Requirement » Copy the rows below exactly as they appear, from the line containing "Health (874, 25)" down through the line containing "Tìm Nhau Trong Thơ Nhạc (438, 784)", including both of those lines.

[Data items]
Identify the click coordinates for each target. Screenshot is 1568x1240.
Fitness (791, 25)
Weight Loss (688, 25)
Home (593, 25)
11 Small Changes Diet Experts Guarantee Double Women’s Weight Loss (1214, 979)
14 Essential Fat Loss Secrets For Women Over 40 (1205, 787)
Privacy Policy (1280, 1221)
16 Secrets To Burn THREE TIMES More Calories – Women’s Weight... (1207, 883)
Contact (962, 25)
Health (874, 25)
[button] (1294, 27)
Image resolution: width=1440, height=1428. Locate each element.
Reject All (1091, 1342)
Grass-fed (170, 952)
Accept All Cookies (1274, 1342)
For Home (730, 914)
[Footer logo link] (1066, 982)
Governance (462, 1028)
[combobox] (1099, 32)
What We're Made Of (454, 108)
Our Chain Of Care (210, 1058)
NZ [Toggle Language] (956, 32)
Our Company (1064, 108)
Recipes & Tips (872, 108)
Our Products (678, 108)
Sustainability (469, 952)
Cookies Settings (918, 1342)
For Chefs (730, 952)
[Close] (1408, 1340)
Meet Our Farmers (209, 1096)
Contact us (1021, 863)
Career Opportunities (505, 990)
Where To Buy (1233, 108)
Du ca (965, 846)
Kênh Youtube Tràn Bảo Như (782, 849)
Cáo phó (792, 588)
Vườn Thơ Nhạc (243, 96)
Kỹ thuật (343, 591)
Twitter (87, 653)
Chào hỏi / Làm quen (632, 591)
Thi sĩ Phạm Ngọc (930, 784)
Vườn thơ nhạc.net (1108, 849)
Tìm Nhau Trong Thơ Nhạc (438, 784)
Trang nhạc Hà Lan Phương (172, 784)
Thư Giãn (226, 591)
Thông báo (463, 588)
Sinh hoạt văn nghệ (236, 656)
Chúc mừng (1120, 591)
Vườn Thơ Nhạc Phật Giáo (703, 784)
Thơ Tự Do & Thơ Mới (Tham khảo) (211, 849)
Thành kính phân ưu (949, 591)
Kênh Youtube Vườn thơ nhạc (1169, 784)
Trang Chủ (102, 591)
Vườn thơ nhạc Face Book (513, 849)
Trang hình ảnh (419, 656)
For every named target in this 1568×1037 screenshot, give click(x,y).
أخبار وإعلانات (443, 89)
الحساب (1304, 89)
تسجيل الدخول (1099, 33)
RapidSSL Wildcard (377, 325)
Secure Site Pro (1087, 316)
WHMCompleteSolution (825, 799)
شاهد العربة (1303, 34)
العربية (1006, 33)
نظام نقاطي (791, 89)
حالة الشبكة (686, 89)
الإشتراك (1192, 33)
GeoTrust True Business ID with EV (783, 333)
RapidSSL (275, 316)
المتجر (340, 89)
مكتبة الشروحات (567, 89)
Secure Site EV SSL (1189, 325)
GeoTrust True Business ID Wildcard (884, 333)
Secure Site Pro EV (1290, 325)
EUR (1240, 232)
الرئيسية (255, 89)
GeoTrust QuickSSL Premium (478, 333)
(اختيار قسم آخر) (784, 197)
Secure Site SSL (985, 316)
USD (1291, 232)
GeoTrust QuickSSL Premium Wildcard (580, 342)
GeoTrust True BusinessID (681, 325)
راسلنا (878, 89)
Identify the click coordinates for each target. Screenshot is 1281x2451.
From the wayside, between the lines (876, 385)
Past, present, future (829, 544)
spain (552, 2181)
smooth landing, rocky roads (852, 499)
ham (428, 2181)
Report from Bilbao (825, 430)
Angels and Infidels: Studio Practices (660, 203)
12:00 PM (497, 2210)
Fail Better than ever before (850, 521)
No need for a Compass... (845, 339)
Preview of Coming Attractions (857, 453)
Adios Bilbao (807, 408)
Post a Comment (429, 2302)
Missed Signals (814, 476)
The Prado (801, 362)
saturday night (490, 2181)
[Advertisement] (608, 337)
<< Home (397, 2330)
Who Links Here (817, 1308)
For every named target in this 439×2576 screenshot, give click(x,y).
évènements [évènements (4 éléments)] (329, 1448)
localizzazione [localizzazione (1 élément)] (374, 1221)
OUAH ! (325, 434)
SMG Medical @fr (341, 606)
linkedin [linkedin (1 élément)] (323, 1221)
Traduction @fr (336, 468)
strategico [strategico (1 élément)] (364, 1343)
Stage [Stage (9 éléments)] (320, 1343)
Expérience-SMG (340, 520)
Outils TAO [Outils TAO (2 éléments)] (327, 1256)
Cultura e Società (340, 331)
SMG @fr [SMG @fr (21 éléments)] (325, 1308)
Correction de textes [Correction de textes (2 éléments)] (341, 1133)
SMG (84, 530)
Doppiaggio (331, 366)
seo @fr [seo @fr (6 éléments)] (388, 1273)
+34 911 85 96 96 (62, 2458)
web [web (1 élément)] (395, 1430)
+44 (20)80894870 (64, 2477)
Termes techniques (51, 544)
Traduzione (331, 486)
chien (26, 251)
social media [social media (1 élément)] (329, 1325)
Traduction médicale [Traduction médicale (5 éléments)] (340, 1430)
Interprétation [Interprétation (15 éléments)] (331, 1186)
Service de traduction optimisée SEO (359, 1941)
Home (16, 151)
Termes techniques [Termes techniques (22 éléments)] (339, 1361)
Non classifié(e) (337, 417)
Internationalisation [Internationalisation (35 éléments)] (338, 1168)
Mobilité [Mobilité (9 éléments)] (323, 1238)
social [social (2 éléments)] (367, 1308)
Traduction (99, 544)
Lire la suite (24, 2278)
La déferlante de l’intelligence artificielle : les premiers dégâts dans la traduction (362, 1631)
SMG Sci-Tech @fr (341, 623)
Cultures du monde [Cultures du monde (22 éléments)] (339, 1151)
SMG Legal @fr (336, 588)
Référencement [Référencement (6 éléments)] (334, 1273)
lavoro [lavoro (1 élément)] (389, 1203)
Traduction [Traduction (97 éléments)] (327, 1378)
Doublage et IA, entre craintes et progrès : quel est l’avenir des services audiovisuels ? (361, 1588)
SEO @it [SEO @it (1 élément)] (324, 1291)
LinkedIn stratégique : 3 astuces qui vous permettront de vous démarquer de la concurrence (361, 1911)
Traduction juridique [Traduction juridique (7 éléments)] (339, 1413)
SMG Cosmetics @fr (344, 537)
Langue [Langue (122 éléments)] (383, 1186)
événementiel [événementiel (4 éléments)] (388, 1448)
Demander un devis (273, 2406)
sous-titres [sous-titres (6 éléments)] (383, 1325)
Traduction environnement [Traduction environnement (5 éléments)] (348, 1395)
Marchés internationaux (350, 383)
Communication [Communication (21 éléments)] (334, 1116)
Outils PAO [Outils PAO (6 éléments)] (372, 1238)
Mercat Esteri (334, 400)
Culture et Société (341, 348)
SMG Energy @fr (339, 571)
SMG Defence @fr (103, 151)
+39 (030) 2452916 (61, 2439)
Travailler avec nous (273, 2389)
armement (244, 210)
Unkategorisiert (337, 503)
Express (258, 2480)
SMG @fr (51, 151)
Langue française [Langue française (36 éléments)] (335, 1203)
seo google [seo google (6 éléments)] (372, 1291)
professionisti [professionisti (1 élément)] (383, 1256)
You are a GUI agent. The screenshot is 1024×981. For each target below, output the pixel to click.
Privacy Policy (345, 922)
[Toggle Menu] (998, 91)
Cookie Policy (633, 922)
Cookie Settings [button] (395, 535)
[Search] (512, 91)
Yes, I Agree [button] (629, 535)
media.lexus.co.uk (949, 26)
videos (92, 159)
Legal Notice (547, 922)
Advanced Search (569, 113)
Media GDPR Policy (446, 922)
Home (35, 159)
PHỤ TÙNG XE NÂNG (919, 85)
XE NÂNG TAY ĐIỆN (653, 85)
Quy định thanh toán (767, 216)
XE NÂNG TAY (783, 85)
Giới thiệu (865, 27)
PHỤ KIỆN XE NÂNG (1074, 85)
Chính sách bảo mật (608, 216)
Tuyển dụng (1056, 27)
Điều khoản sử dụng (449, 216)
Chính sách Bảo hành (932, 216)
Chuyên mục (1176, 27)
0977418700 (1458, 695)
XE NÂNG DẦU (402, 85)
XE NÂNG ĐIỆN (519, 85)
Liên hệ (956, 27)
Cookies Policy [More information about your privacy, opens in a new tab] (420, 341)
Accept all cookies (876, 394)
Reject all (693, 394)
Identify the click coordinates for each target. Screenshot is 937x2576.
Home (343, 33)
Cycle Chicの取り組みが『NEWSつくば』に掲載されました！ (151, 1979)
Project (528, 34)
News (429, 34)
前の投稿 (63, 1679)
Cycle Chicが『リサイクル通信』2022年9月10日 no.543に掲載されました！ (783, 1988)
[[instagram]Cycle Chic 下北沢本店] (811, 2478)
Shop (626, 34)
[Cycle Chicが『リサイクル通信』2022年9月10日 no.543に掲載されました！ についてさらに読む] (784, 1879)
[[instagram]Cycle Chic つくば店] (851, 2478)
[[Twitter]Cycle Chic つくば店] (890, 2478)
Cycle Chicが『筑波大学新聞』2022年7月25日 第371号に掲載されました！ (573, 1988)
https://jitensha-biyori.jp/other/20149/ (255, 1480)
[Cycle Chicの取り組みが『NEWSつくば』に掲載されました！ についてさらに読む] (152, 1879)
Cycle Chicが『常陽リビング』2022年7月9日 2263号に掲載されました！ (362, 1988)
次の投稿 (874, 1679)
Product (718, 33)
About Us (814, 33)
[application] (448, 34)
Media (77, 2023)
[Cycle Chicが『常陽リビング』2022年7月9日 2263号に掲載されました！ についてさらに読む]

Exercise solution »
Health (874, 25)
[button] (1294, 27)
Image resolution: width=1440, height=1428. Locate each element.
Reject All (1091, 1342)
Grass-fed (170, 952)
Accept All Cookies (1274, 1342)
For Home (730, 914)
[Footer logo link] (1066, 982)
Governance (462, 1028)
[combobox] (1099, 32)
What We're Made Of (454, 108)
Our Chain Of Care (210, 1058)
NZ [Toggle Language] (956, 32)
Our Company (1064, 108)
Recipes & Tips (872, 108)
Our Products (678, 108)
Sustainability (469, 952)
Cookies Settings (918, 1342)
For Chefs (730, 952)
[Close] (1408, 1340)
Meet Our Farmers (209, 1096)
Contact us (1021, 863)
Career Opportunities (505, 990)
Where To Buy (1233, 108)
Du ca (965, 846)
Kênh Youtube Tràn Bảo Như (782, 849)
Cáo phó (792, 588)
Vườn Thơ Nhạc (243, 96)
Kỹ thuật (343, 591)
Twitter (87, 653)
Chào hỏi / Làm quen (632, 591)
Thi sĩ Phạm Ngọc (930, 784)
Vườn thơ nhạc.net (1108, 849)
Tìm Nhau Trong Thơ Nhạc (438, 784)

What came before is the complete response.